Given task: Translate this sentence from the bandsaw forum thread into German: "As for spares, I believe that Burgess were absorbed into Record Power."

Text passage:
# Burgess BBS-20 Bandsaw Instructions



## brownbottle

Hi, just purchased a BBS-20 bandsaw and was wondering if anyone knows where I can get an instruction manual for it.
It seems to be in good working order, I've re-aligned everything (the blade was very off centre) but I would like to check the instructions to make sure I've got it all set up ok.

Thanks

Chris


----------



## Lee J

I'm looking for spares for mine. It's got the blade guide missing.

see here...







haven't got a clue where to get one from.


----------



## Tony M

Is this what you're after. I found this via google. http://cgi.ebay.ph/ws/eBayISAPI.dll?ViewItem&item=200364067622


----------



## brownbottle

Tony M":1jylbha9 said:


> Is this what you're after. I found this via google. http://cgi.ebay.ph/ws/eBayISAPI.dll?ViewItem&item=200364067622



Thanks Tony but at that price he's having a laugh, it's about half the price I paid for the bandsaw, which does seem to work ok now (especially since I put the balde in the right way round).


----------



## AndyT

Chris. Lee,

I've got a BK3/BK3 Plus manual - which I think is pretty similar. I could scan it for you if nobody finds the exact thing.

But there's not much that's special to the model - a general book or guide to set-up would apply ok.

As for spares, I believe that Burgess were absorbed into Record Power. I did once get the door clips from Axminster, but it was years ago. Worth a phone call to them and ask. I expect a lot of these have been scrapped by now!

Andy


----------



## SammyQ

Lee, I think I may have a spare guide for that Burgess, let me rummage, pikky on Friday if I have. Yours for a fiver plus the postage? Sam


----------



## Sean S

Hi all, can anyone supply me with a copy of The Instructions for Burgess BK3 Plus bandsaw or perhaps tell me where I can get a copy please...
Many thanks in advance !!!


----------



## AndyT

Hi Sean

Well, it says here I have a manual, and in 2009 I believe I knew where it was. I've just had a look in all the places I would expect to find it and no luck yet. If I find it, I'll scan it.

Meanwhile, tell us what you need to know - there's nothing specially unusual about it, so any usual description of how to set up a bandsaw will apply. If you are missing bits or wondering how something should look I can take pictures of mine for you, in a bit more detail than this:


----------



## Sean S

Hi Andy,
My first band saw so I`ve not got much of a clue about setting it up. I will post some pics of things I have and want to know about....
Cheers!!


Sean


----------



## AndyT

Sean - and anyone - I have now found the BK3 and BK3+ manual if it's still wanted...


----------



## caretaker

I have got a Mk2 Burgess bandsaw, dose anyone know the blade size i can go upto, like in the machine is a new 1/4 blade, can i go bigger like 3/8th ?
Plus if any one did sort out a manuel that they can email me i would be most appreciated.
[email protected] 
thanks Reg


----------



## AndyT

I've successfully used 1/2" 3/8" and 1/4" on mine and can confirm that there is sufficient room to do so. There's no great advantage with the 1/2" compared to the 3/8" in my opinion, and the 3/8" is easier to tension. Less than 1/4" would not work with the blade guides.

Recorded data:
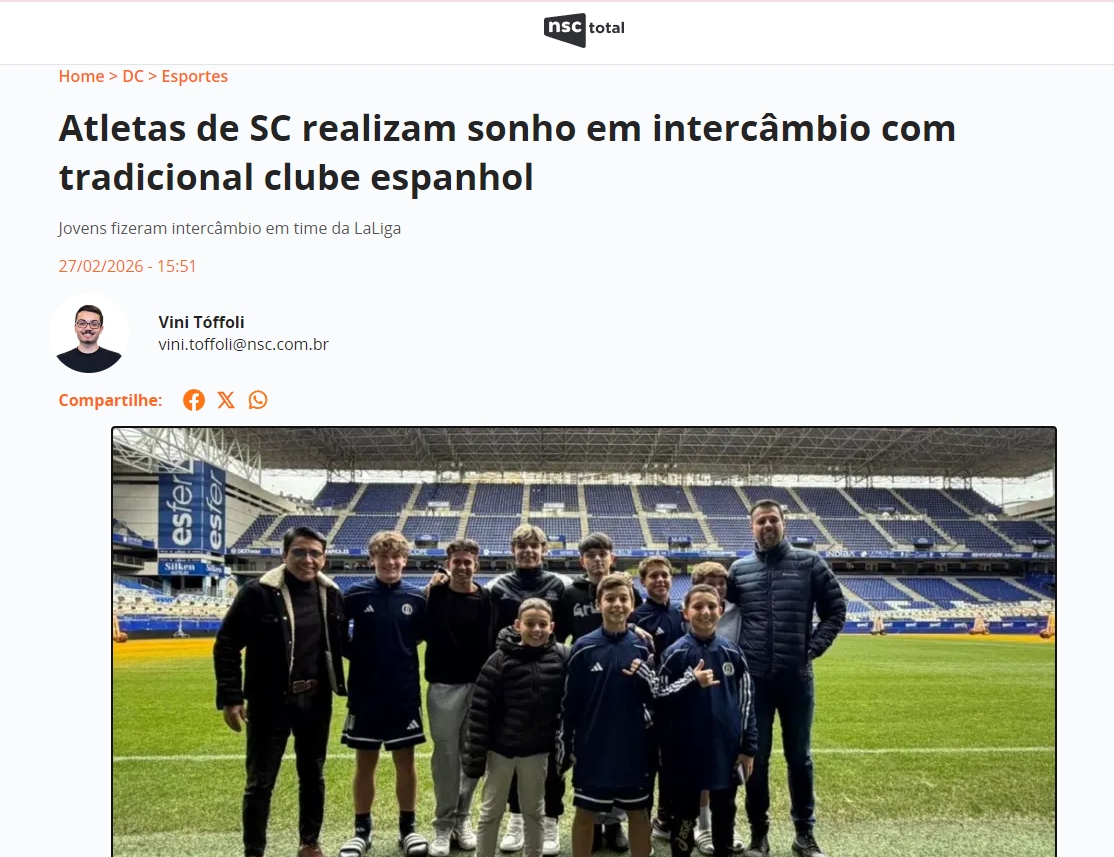Navigate to the Esportes breadcrumb
The height and width of the screenshot is (857, 1114).
(x=195, y=76)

Full solution: Was Ersatzteile angeht, glaube ich, dass Burgess in Record Power aufgegangen ist.